Priorities
Tomasz Zielonka
tomasz.zielonka at gmail.com
Fri Feb 3 13:39:18 EST 2006
On Fri, Feb 03, 2006 at 11:18:58AM -0600, John Goerzen wrote:
> On Fri, Feb 03, 2006 at 05:56:41PM +0100, Tomasz Zielonka wrote:
> > On Fri, Feb 03, 2006 at 10:03:08AM -0600, John Goerzen wrote:
> > > I know, of course, that Java green threads and Haskell forkIO threads
> > > are called "threads", but I personally believe its misleading to call it
> > > concurrency -- they're not doing more than one thing at a time.
> >
> > Aren't you thinking about Parallellism?
>
> No.
>
> > http://en.wikipedia.org/wiki/Concurrency_%28computer_science%29
> > In computer science, concurrency is a property of systems which
> > consist of computations that execute overlapped in time
>
> You're not doing anything simultaneously ("overlapped in time") when
> you're using poll and select (only). To do something simultaneously in
> Unix, you'd have to either use fork() or start a thread.
Concurrent computations can be sliced into smaller pieces and
interleaved - so there is no need to perform many things simultaneously.
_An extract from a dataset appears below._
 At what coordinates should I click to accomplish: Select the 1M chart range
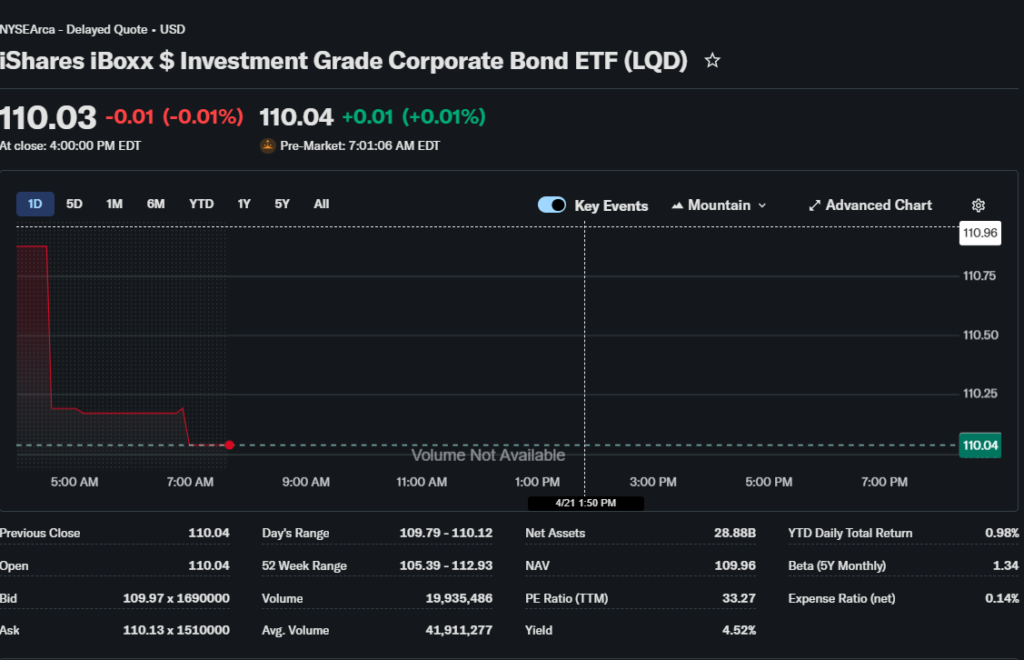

That's how Unix works on uniprocessors - at every time point the CPU
is executing at most one task. Are you arguing that uniprocessor Unix
doesn't provide concurrency?
There are some differences between Unix and GHC process scheduling (I
think that in some special cases GHC's threads can't be preempted, eg.
in tight loops without allocations), but they are not that big.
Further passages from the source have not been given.